The MacKinnon report takes no prisoners; not even children are spared. For grade schools, the report advises cutting government funding for administration and governance by eight per cent. For university and college, the recommendation is to take away government grants and charge more in tuition. This measure will only add to the enormous burden of student debt in Canada, which is now at $28 billion and growing. And if this wasn’t enough, the authors of the report also want to close down some post-secondary schools.
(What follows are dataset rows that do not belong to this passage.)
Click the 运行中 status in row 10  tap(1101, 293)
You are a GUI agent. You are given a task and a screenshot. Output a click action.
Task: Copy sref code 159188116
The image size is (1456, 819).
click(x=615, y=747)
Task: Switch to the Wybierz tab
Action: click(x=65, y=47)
This will likely force young people to give up on their desired career path or force them to travel longer distances and take on more debt. 

Another recommendation of the report is to “establish a legislative mandate that sets salary levels for all public sector employees”. In place of collective bargaining, the panel would rather the government legislate cuts to wages and benefits across the board. What happens if the workers protest or strike? No matter. The panel has already thought of that. They say: ”In the event of a strike, the mandate would form the basis for back-to-work legislation.” Not only do they anticipate a labour dispute, they are already clear what the government should do: deny the workers their democratic rights. 

Preparing the resistance

Once all of the flowery language is stripped away, the message becomes clear: This government will make cuts and crush all opposition. But the Kenney government is weaker than it seems. While many people voted for Kenney because they were looking for a way out of the crisis brought on by the fall in oil prices, they will soon learn that Kenney’s “solution” is nothing but lavishing gifts on his corporate friends while workers suffer. Since taking power Kenney has cut corporate taxes by a third, from 12 per cent to eight per cent. In the first year alone the province will lose  $348 million in revenue, which will ultimately have to be made up by cuts to social programs. Under these conditions, Kenney’s support can quite quickly melt away, especially if there is a strong organized opposition from the labour movement.

The overturn of the injunction against Bill 9 shows that we cannot rely on the courts to protect us. It is true that Bill 9 is in violation with the Charter of Rights and Freedoms, specifically freedom of association. The Supreme Court of Canada itself declared this in an identical case, Ontario v. Fraser. But to look to the courts for help in the struggle against cuts will only dissipate the momentum and leverage of the union membership into a long drawn-out process that does nothing but enrich a small group of lawyers.

Class struggle is the only line of defense remaining for the working class, and we cannot be confined to legal channels and parliamentary maneuvers. If the Kenny government takes Janice MacKinnon’s advice to “use legislation to set wage levels in the public sector,” the public sector must respond appropriately: a united strike of public employees against the cuts. Should the government attempt to break the strike with anti-democratic legislation, the unions should spread the movement to the entire working class, union and non-union alike, in a massive strike movement against the cuts and in defense of the right to strike. 

We cannot wait until the next election to get rid of the Kenney government. Alberta Teachers’ Association President Jason Schilling has said, regarding any effort by the government to legislate wages or impose back-to-work legislation, “We’ll fight it at every legal means that we have and we’ll win.” But what happens when the government legislates away our rights? The courts have failed and this government cannot be defeated in the Alberta legislature. We must mobilize a mass strike movement to stop Kenney and his corporate friends in their tracks and bring this government down. The time to build the resistance is now!